Note: To make the link you will have to merge any metal ions into the current molecule, if applicable. You should also check the PDB file to ensure there are no extraneous links, e.g. spurious disulfide links that were made during refinement of Cys ligands into metal density in a previous REFMAC cycle.

TLS refinement

TLS (translation, libration, screw rotation) refinement allows the estimation of the anisotropic displacements of atomic positions in models generated from medium- to low-resolution data (> 2.0 Å). Accounting for this anisotropy can significantly improve R_free by up to 5% or so, and is well worth routine application for medium- to low-resolution data. Instead of estimating the anistropic displacements of every atom in the model, TLS refinement models the anisotropy of identified rigid components of the model in terms of translation, libration, and screw rotation. The rigid components can be protein chains, domains, or secondary structure elements. TLS refinement is integrated into REFMAC, and should normally be applied near the end of the refinement process. TLS refinement requires setting up the TLS groups, and running a REFMAC refinement job:

• In the task area, select Create/Edit TLS file under Refinement tasks.
  • Select Create a TLS file from scratch.
  • Enter a filename for the TLS output file, e.g., hica08-13.tls
  • Under TLS group definitions, define your TLS groups. Each group should be named under Group title and the identifying residues entered under Include residues. A typical initial assignment is one TLS group for each protein chain in the model.
  • Select Run...Run Now to create the TLS file.
• In the task area, select Run Refmac5 under Refinement tasks.
  • Select Do TLS & restrained refinement using no prior phase information.
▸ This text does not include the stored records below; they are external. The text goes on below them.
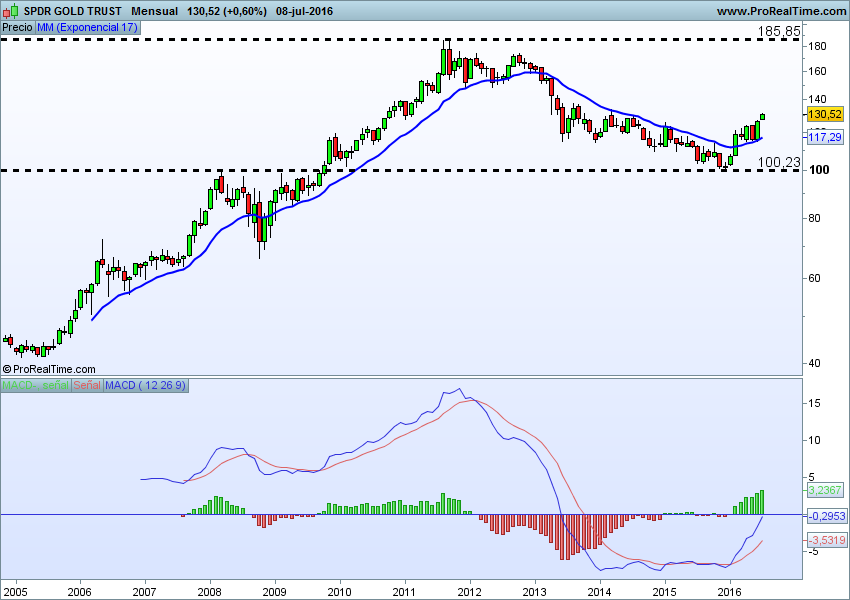The height and width of the screenshot is (600, 850).
Task: Open the Mensual timeframe selector
Action: [153, 11]
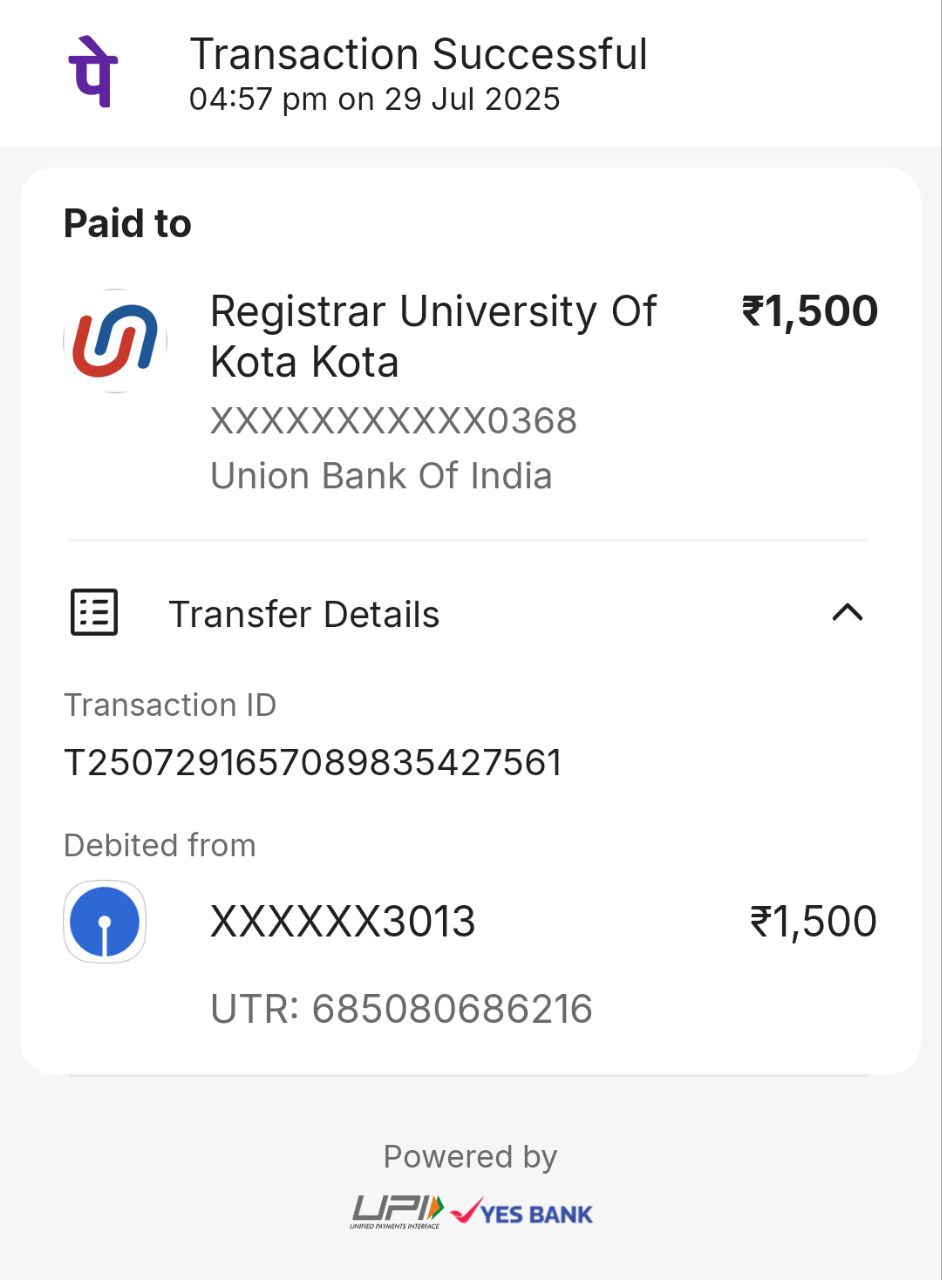
Task: Click the ₹1,500 amount beside the recipient
Action: pyautogui.click(x=809, y=311)
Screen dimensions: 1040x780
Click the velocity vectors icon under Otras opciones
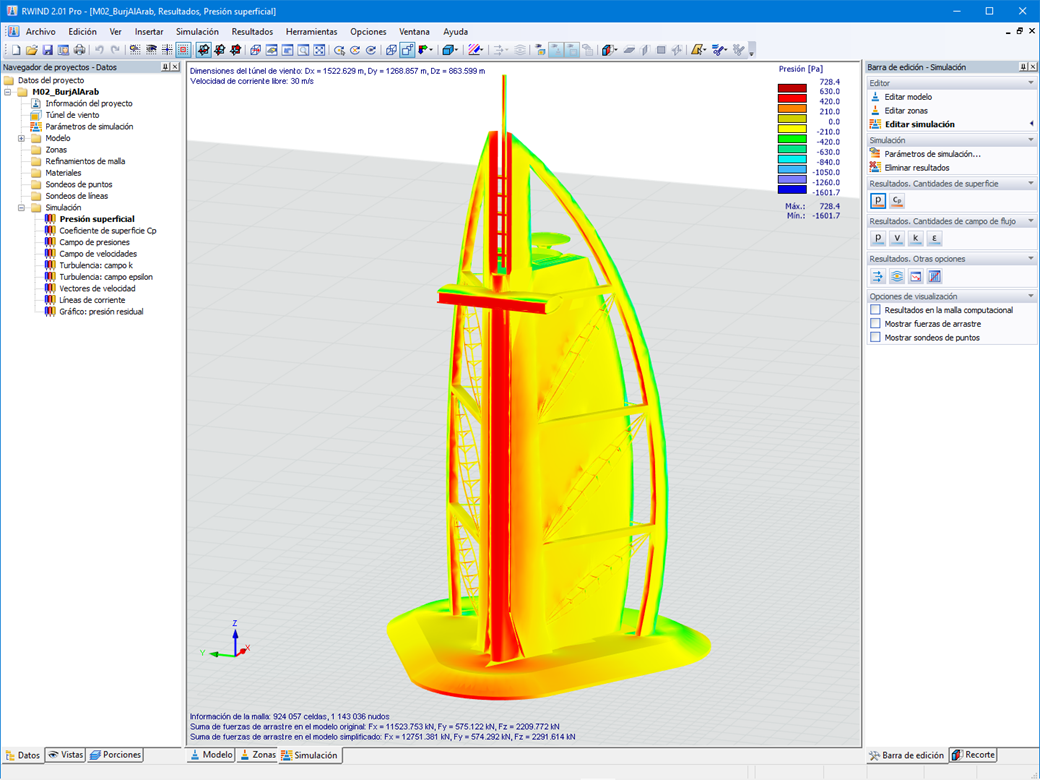[878, 276]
Some additional file input dialogs will appear in the Refmac task window.
  • Enter the appropriate input and output filenames for the refinement, including the TLS input file, and any Library files if required.
  • Select the number of TLS cycles to perform. Ten (10) cycles is the default, and is usually satisfactory for the first TLS refinement.
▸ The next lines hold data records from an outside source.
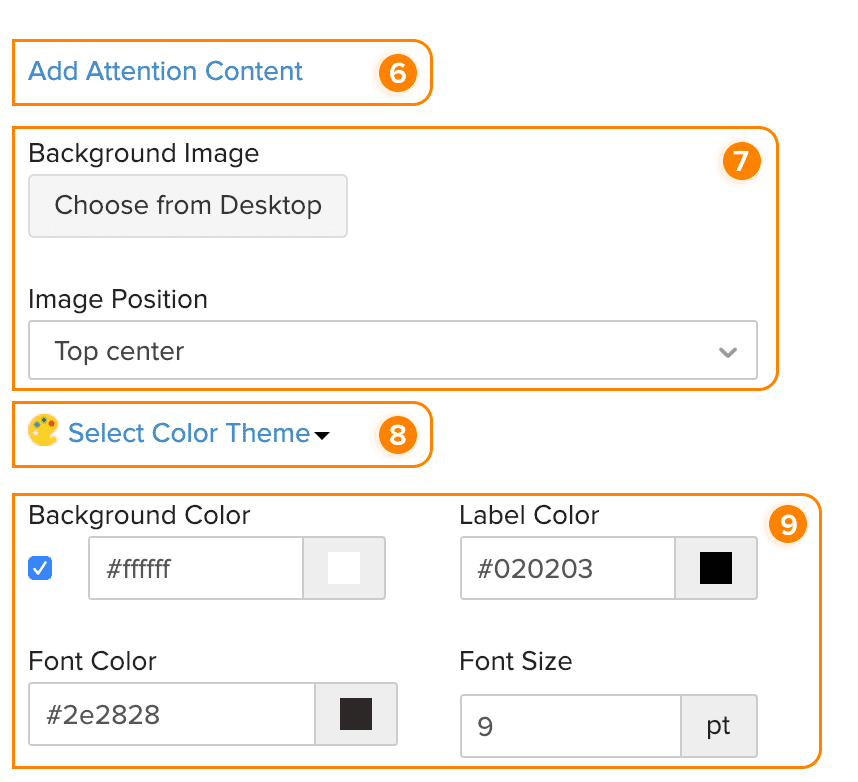
Task: Open the Select Color Theme link
Action: click(188, 433)
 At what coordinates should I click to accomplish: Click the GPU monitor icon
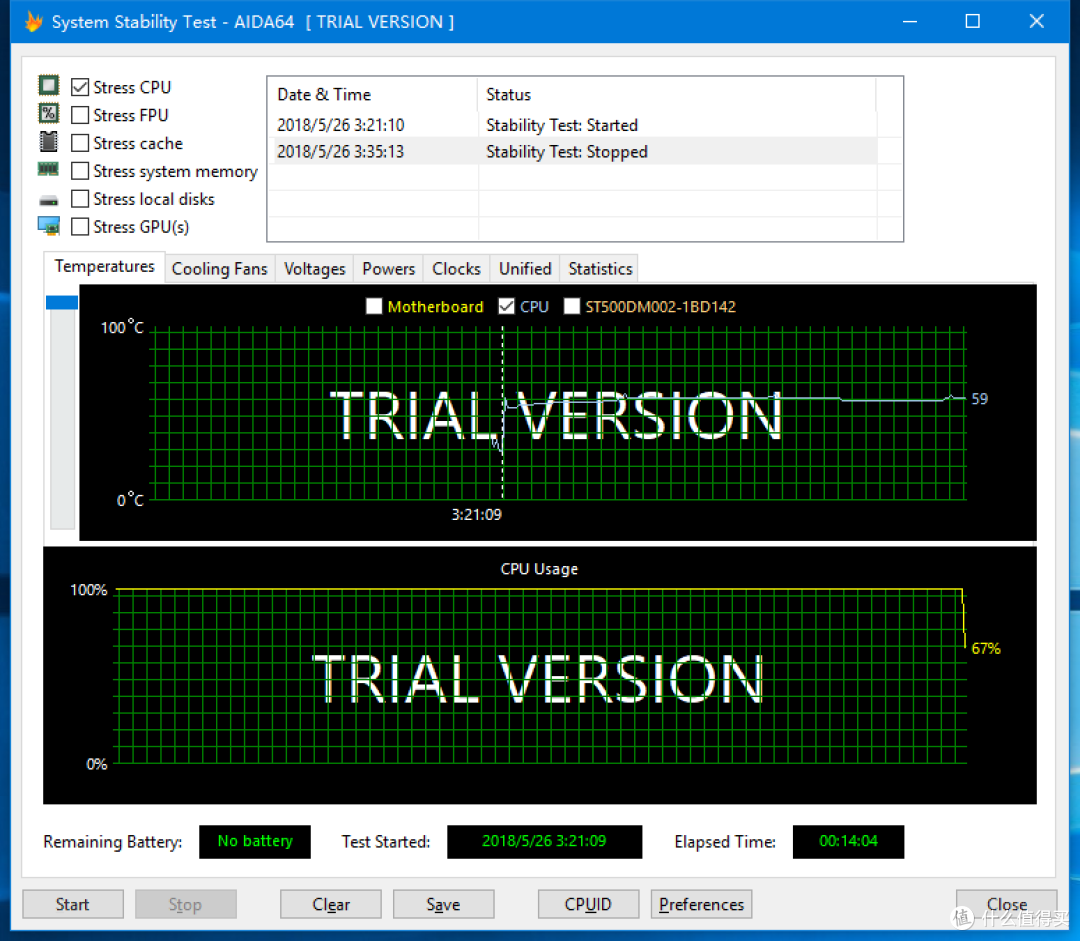click(48, 225)
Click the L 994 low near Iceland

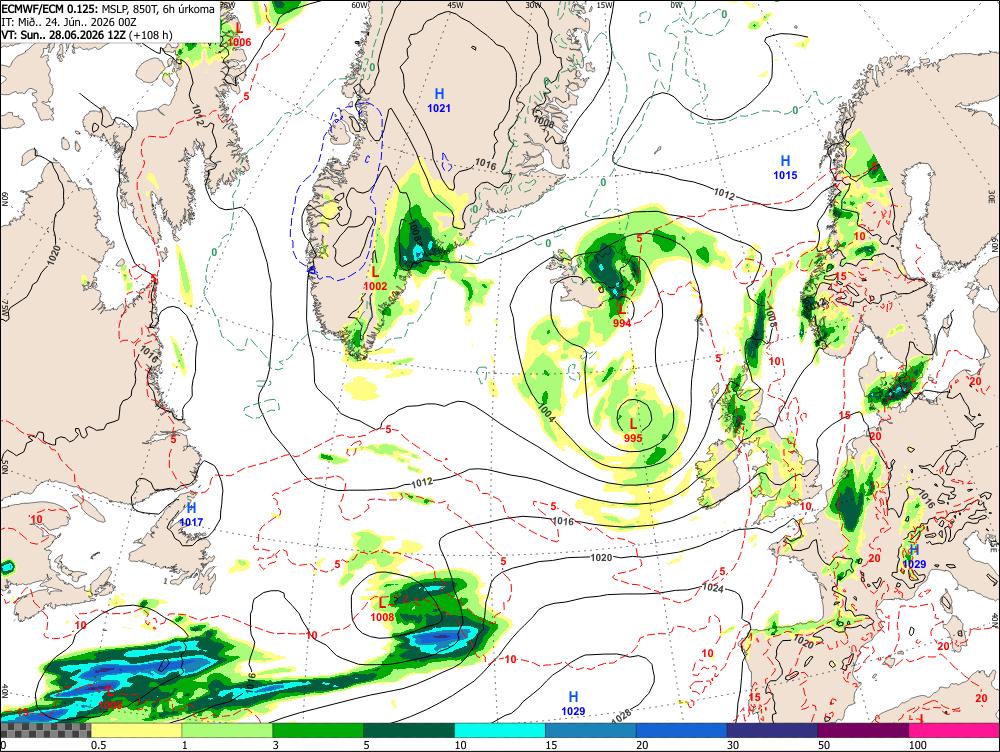622,316
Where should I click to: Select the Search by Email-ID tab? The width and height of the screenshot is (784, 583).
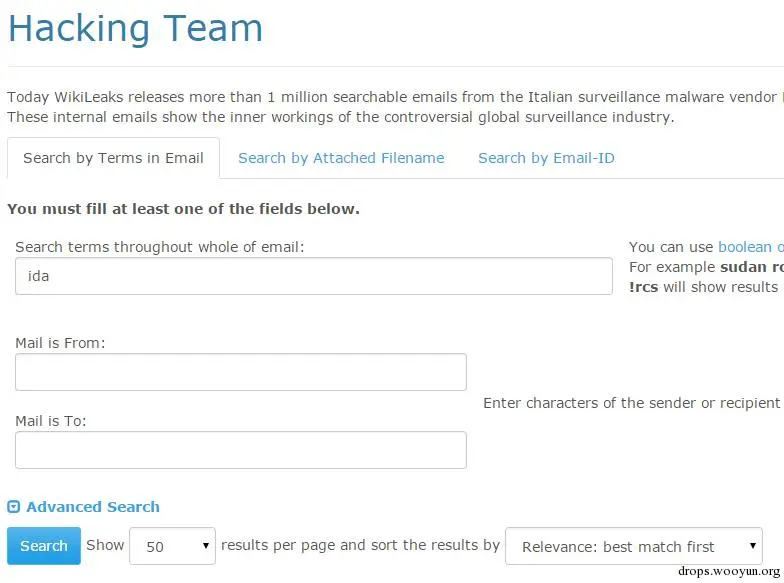(x=546, y=158)
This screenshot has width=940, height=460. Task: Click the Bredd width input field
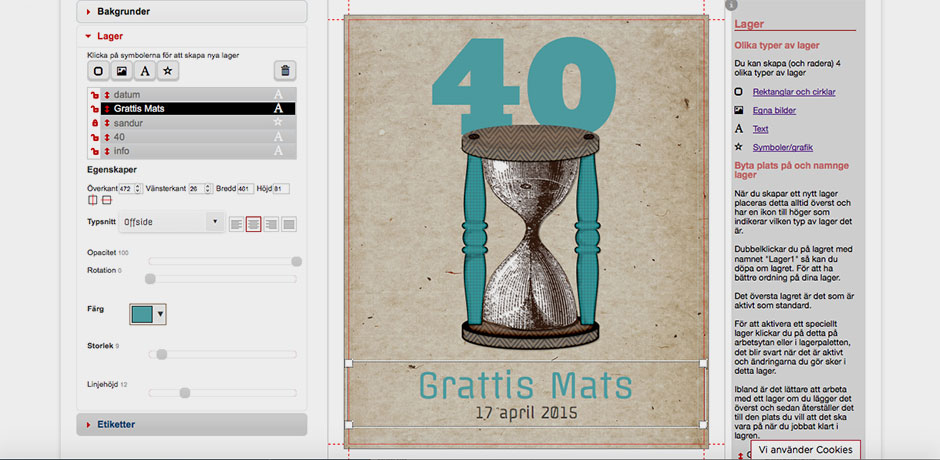coord(246,188)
  • Optionally, set all the initial B-factors to 20. This is useful for the first TLS refinement. For subsequent rounds of TLS refinment, this option should be disabled.
  • Select the number of maximum likelihood restrained refinement to perform. Ten (10) cycles is the default, and this is often satisfactory. If the refinement converges faster than 10 cycles, this value can be reduced as required.
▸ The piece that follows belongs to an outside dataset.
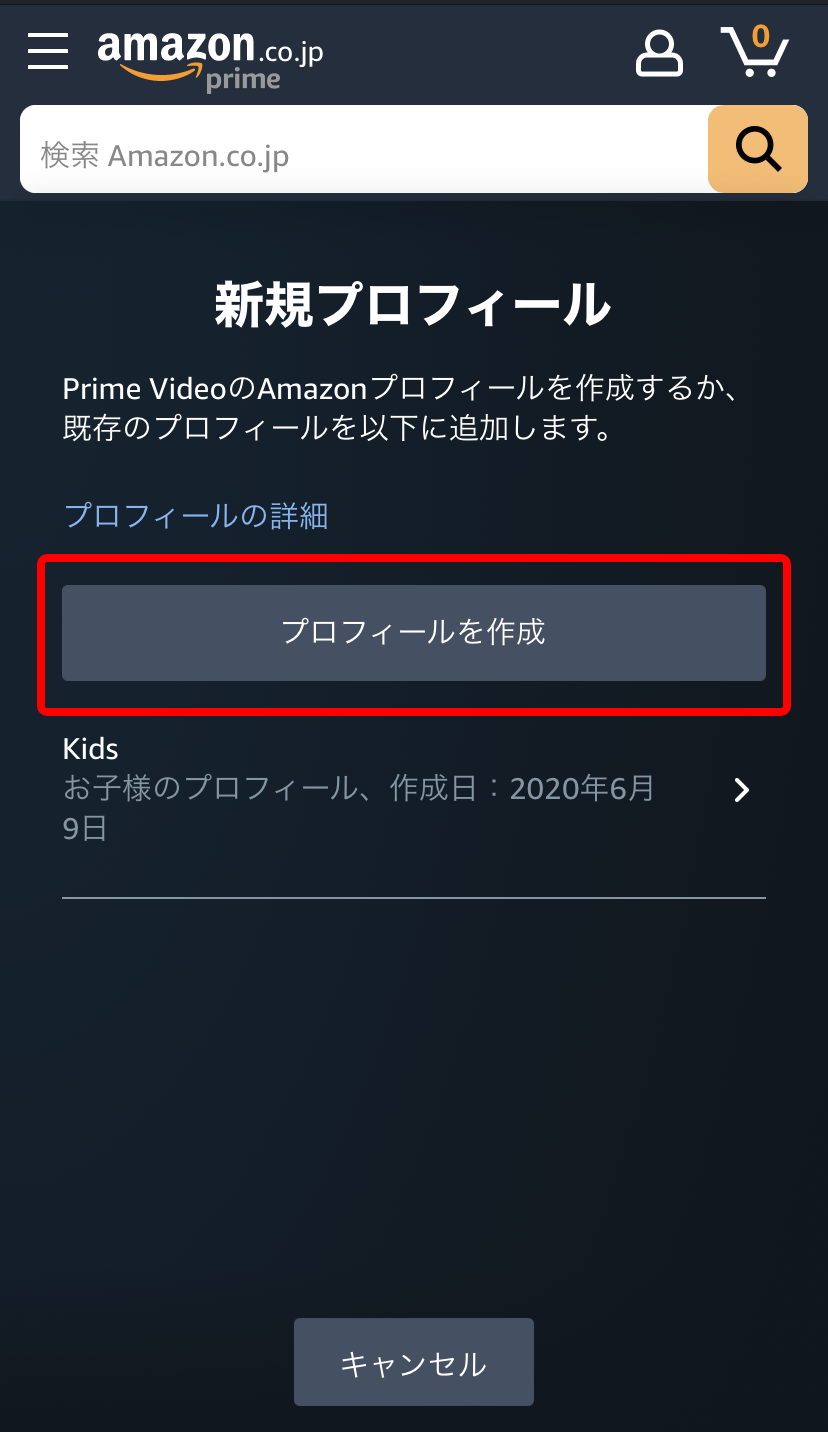Open the account user icon
Image resolution: width=828 pixels, height=1432 pixels.
[x=659, y=53]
  • Important! You should select the weighting term for the X-ray structure factors carefully. The default value of 0.3 is generally too high for typical data of 2.0-2.5 Å resolution, and will result in excessive distortion or mangling of the model during refinement. To increase the weight of geometric restraints, the X-ray weighting factor should be decreased. Typical values of the weighting factor are 0.05-0.20, depending on the resolution and quality of the data. You should adjust the weighting factor until the RMSD of bond lengths and bond angles are 0.010-0.020 Å and 1.5-2.0°, respectively. (You can determine the RMSD of bond lengths and angles by examining the REFMAC log file.) This degree of geometric constraint should generate acceptable structures that are appropriately dependent on the observed X-ray structure factors. Once you have determined an adequate X-ray weighting factor, you may use that value for the remainder of the refinement.
  • Select Babinet scaling. This is typically more accurate than the default simple scaling, and results in more reasonable b-values for the protein structure. For low resolution data, it may be advantageous to fix the solvent b-value. Typical solvent b-values are between 100-400 Ų, with 280 Ų being a commonly accepted optimal value.
  • Start the job by selecting Run…Run Now at the lower left of the task window. The job will be entered into the job list in the CCP4i window, and you can monitor its status.
  • When the job is finished, examine the log file from the View Files from Jobs menu in the administration functions pane of the CCP4i window to verify that the job has run correctly.